*DIRECTIONS FOR THIS TASK*
In the paper on impact investing in Indian education, reproduce the stretch from "As impact investing" through "its limited scope.", swapping "NGOs" for "non-governmental organizations".

*DOCUMENT SECTION*

———

The Case for Publicizing Government Collected School Data to Improve Impact Measurement within Indian Education Impact Investing
For decades, public sector spending towards education in India has been inadequate to accommodate the needs of the Indian population. As a result, India’s education system has been hindered by limited resources and insufficient infrastructure. Over the past twenty years, private sector impact investing has helped to fill a critical financing gap within Indian education. Impact investing refers to investments made with the intention to generate positive, measurable social and environmental impact alongside a financial return. While impact investing has emerged an effective tool to support Indian education, the field is not perfect.
I argue that using single, academic metrics, such as test scores, as the basis for impact measurement hinders the long-term effectiveness of education impact investing in India. As observed through the United States’ No Child Left Behind Act of 2001 (“NCLB”), hyperfocusing on such metrics can result in the negligence of deeper structural issues. This paper proposes that the Indian government should publicly release the data it collects on schools to help education impact investors better measure and correct structural challenges within the education sector, ultimately improving student learning.
As impact investing attempts to become an effective tool in the education sector, several shortcomings emerge. These include public sector misalignment, short-term investment time frames, standardized impact scoring frameworks, and the neglect of regional or traditional schools. Furthermore, there have been other forms of education funding and support in India, namely from NGOs, non-profits, and corporations. While these areas are important to explore further and potentially reform, these challenges are not discussed in this piece due to its limited scope.
I. Historical Origins and Structure
In 1966, the Indian Education Commission conducted a “detailed analysis of trends regarding economic growth, population growth, growth in enrollment, and expenditure per student and ultimately suggested that 6% of India’s GDP be allocated towards education” (Tilak, 2006, p. 613). Not only did this investment benchmark meet the needs of the Indian population, but also it was comparable to that of other advanced economies. The Indian government accepted the commission’s suggestion to allocate 6% of GDP towards education. However, India never reached this allocation target despite subsequent recommendations in the National Education Policies of India in 1968, 1986 and 1992 of 6% (Patel & Annapoorna, 2019, p. 97) (see Figure 1).
Figure 1
Share of Government Expenditure on Education Relative to GDP
Note: This figure demonstrates India’s long standing failure to allocate 6% of GDP towards education dating back to 1950. India made progress towards the 6% allocation benchmark between 1950 and 1998, but these efforts faltered in recent decades. The data from 1950 through 2005 is from “On Allocating 6 per cent of GDP to Education”, by J. Tilak, p. 613, 2006. The data from 2006 through 2013 is from “Indian Government Expenditure on Education”, by the World Bank, 2020.
Inadequate public education spending has resulted in insufficient infrastructure and resources. Recent research found that “there is a teacher shortage of 689,000 teachers in primary schools, only 53 percent of schools have functional girls’ toilets and 74 percent have access to drinking water” (Sahni, 2017). These shortages, amongst other factors, are why India ranks 116th out of 174 countries in the World Bank’s Human Capital Index, a measure of how domestic education contributes to productivity across countries (World Bank, 2020).

———

*DATA SHOWN*
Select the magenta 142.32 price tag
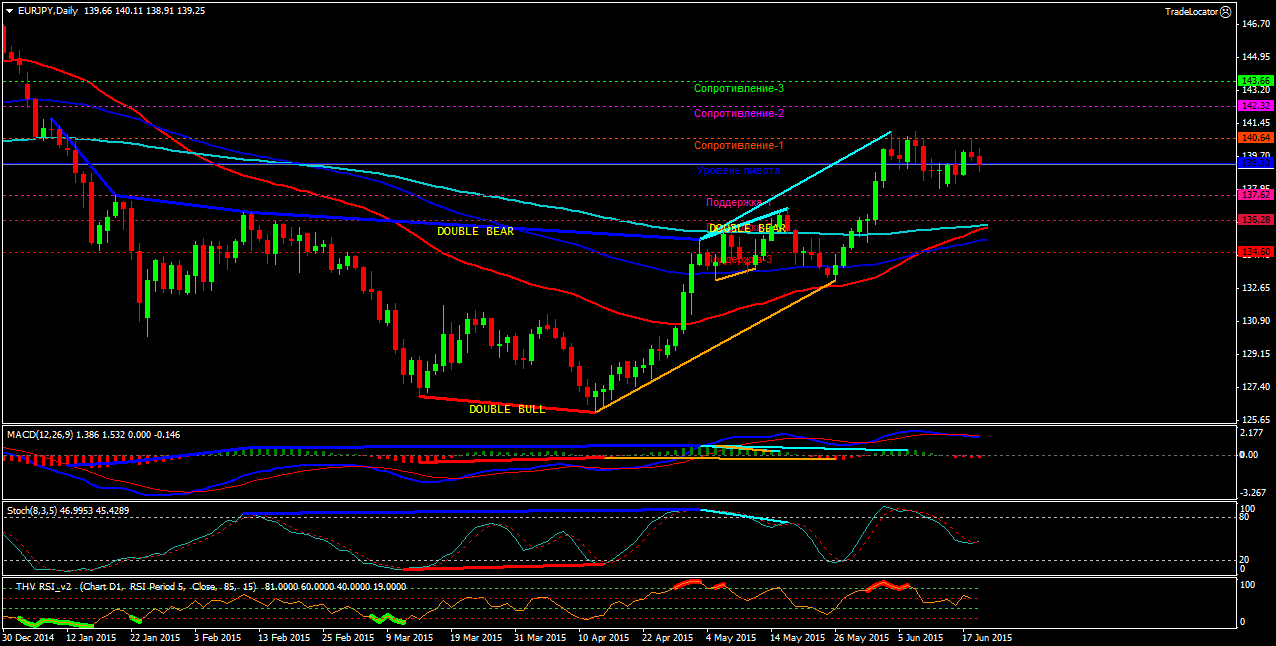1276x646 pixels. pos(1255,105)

———

*ANSWER FOR THE TASK*
As impact investing attempts to become an effective tool in the education sector, several shortcomings emerge. These include public sector misalignment, short-term investment time frames, standardized impact scoring frameworks, and the neglect of regional or traditional schools. Furthermore, there have been other forms of education funding and support in India, namely from non-governmental organizations, non-profits, and corporations. While these areas are important to explore further and potentially reform, these challenges are not discussed in this piece due to its limited scope.